Senate Democratic Policy Committee Hearing
"An Oversight Hearing on the Bush Administration's Plans to Privatize Social Security"
Friday, January 28, 2005
10:00 a.m. - Noon
628 Dirksen Senate Office Building
Social Security has been the most successful domestic program in our nation's history, providing economic security for Americans of all ages. Since 1935, Social Security has been America's only guaranteed source of retirement income.
President Bush and other proponents of privatization argue that Social Security is in crisis and that private accounts are the answer. Yet privatization proposals have provoked controversy because, among other things, they call for significant Social Security benefit cuts and massive borrowing by the federal government.
The claim that Social Security is in "crisis" has also been controversial because the Congressional Budget Office, which provides nonpartisan analyses of economic and budget issues for Congress, projects that Social Security will be able to pay all benefits through the year 2052, with no changes at all. Even after 2052, the program will be able to pay retirees a higher benefit (in today's dollars) than what current retirees receive.
Witnesses on the first panel will discuss the President's plans to privatize Social Security. Witnesses on the second panel will address whether the Bush Administration has improperly used the resources of the Social Security Administration to promote its political agenda on private accounts.
Panel I
James Roosevelt, Jr., the grandson of President Franklin Delano Roosevelt, will discuss his grandfather's legacy and how Social Security has provided economic security for millions of American families.
Kenneth Apfel served as Commissioner of the Social Security Administration during the Clinton Administration. Mr. Apfel will rebut the Bush Administration's claims that the system is in crisis and discuss the significant benefit cuts that the President is expected to propose.
Douglas Holbrook is the Vice President-Secretary/Treasurer of the Board of AARP, a nonprofit, nonpartisan organization that represents 35 million Americans age 50 and older. Mr. Holbrook will address how introducing risk into Social Security through private accounts would be detrimental to the financial security of American families.

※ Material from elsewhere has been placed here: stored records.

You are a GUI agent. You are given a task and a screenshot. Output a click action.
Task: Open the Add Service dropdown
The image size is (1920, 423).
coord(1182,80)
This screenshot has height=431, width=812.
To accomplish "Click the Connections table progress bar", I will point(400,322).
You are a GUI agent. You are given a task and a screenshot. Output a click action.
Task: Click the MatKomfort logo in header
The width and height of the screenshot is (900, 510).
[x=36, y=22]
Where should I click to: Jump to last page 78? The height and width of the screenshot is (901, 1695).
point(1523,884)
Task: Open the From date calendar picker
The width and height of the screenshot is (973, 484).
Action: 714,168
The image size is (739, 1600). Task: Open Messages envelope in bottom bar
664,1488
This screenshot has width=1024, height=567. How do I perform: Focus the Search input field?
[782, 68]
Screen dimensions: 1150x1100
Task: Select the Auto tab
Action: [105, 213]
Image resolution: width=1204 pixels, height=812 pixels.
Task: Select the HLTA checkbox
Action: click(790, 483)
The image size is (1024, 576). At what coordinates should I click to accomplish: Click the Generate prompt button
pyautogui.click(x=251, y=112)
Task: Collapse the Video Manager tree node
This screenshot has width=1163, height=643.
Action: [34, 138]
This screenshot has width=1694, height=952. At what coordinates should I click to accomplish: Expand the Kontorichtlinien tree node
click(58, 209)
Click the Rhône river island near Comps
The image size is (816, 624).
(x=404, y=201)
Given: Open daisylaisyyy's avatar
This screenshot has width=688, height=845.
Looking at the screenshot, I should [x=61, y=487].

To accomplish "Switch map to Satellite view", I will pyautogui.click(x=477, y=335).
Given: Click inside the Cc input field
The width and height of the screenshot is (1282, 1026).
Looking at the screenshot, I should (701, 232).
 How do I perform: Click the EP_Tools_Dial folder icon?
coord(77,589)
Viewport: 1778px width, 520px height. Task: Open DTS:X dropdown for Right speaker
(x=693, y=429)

Michael Tanner, the Director of the "Project on Social Security Choice" at the CATO Institute, will argue in favor of the President's privatization proposal.
Peter Orszag, the Joseph A. Pechman Senior Fellow in Economic Studies at the Brookings Institution, will discuss the massive amounts of federal borrowing that would be required to transition to private accounts and address how significant Social Security benefit cuts would undermine the economic security of Americans.
Senate Democrats are united and fighting.
Comments are closed on this story.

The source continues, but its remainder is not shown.